##### ПРИВЕДЁННЫЙ ОТРЫВОК #####
Две последние главы и эпилог «Преступления и наказания» были напечатаны в декабрьской книге «Русского вестника» за 1866 г.

Ноябрьская книжка «Русского вестника» с «Преступлением и наказанием».

Дружественные отношения Достоевского с Александром Петровичем Милюковым (1817–1897), педагогом и писателем, завязались еще в 40-е годы; не прерывались они и после возвращения Достоевского из ссылки.

Ф. М. ДОСТОЕВСКИЙ – А. Г. ДОСТОЕВСКОЙ

Hombourg. Пятница 17 мая <1867.>

11? часов утра.

<В Дрезден.>

Обнимаю тебя и цалую крепко-крепко. Всю дорогу думал о тебе.

Я только что приехал

. Теперь половина двенадцатого. Немного устал и сажусь писать. Мне подали чаю и воды умываться. В промежутке напишу тебе несколько строк. В Лейпциге мне пришлось дожидаться с ? 6-го до 11 ночи, но уж таков Schnell-Zug[1 - скорый поезд (нем.).]. Сидел в воксале, закусил и выпил кофею. Все ходил по зале огромной и залитой волнами дыма, пропитанного пивом. Разболелась голова и расстроились нервы. Все думал о тебе и воображал: зачем я мою Аню покинул. Всю тебя вспомнил, до последней складочки твоей души и твоего сердца, за все это время, с октября месяца начиная, и понял, что такого цельного, ясного, тихого, кроткого, прекрасного, невинного и в меня верующего ангела, как ты, – я и не стою. Как мог я бросить тебя? Зачем я еду? Куда я еду? Мне бог тебя вручил, чтоб ничего из зачатков и богатств твоей души и твоего сердца не пропало, а напротив, чтоб богато и роскошно взросло и расцвело; дал мне тебя, чтоб я свои грехи огромные тобою искупил, представив тебя Богу развитой, направленной, сохраненной, спасенной от всего, что низко и дух мертвит; а я (хоть эта мысль беспрерывно и прежде мне втихомолку про себя приходила, особенно когда я молился) – а я такими бесхарактерными, сбитыми с толку вещами, как эта глупая теперешняя поездка моя сюда, – самоё тебя могу сбить с толку. Ужас как грустно стало мне вчера. Так бы, кажется, и обнял тебя, кабы ты со мной была, а назад не воротился, хоть и мелькала мысль. Как вспомню о всех этих Врангелях, Латкиных, Рейслерах

и о многом прочем, еще их поважнее, так и собьюсь совсем и спутаюсь. Глупость, глупость я делаю, а главное, скверность и слабость, но тут есть крошечный шанс и… но черт с этим, перестану!
#####
> ЧТО НУЖНО СДЕЛАТЬ:
- A) В какой книге «Русского вестника» были напечатаны две последние главы и эпилог «Преступления и наказания», если верить отрывку с письмом Достоевского?
- B) Допишите отрывок с письмом Достоевского: продолжите его после последней фразы.
##### ИСХОДНЫЕ ДАННЫЕ #####
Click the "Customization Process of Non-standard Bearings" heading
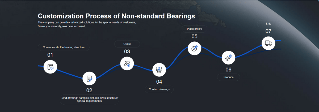 point(116,16)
#####
> ОТВЕТЫ:
- A) В декабрьской книге «Русского вестника» за 1866 год.

- B)
Наконец сели и поехали. Вагон полный. Немцы преучтивые, хотя ужасно зверские снаружи. Представь себе: ночь была до того холодна, как у нас в октябре, в ненастье. Стекла отпотели, – а я-то в своем легоньком пальто и в летних панталонах. Продрог ужасно; удалось часа три заснуть – от холоду проснулся. В три часа закоченелый выпил в подвернувшемся воксале чашку кофею и обогрелся минут десять. Затем опять в вагон. К утру сделалось теплее гораздо. Места здесь есть прекрасные, но все сумрачно, облачно, сыро и холодно, холоднее чем в Дрездене. Ждут, что разгуляется. В Франкфурте и двух минут не был, боясь упустить отправляющийся вагон сюда – и вот я здесь, в H?tel Victoria. Комната пять франков в день – и видимо разбойники. Но пробуду дня два и уж самое большее – три. Иначе невозможно – даже если б успел.

А зачем ты заплакала, Аня, милочка, меня провожая? Пиши мне, голубчик, сюда. Пиши (одно слово зачеркнуто) обо всех мелочах, но не очень большие письма (не утомляй себя) и не подписывайся всеми буквами (на случай если я уеду и письма останутся).

Аня, ясный свет мой, солнце мое, люблю тебя! Вот в разлуке-то все почувствуешь и перечувствуешь и сам узнаешь, как сильно любишь. Нет, уж мы с тобой начинаем сростаться.

Успокой же меня, авось завтра найду твое письмо, ты мое тоже, может, завтра получишь.

Не получив [следующего] второго от меня письма, не пиши!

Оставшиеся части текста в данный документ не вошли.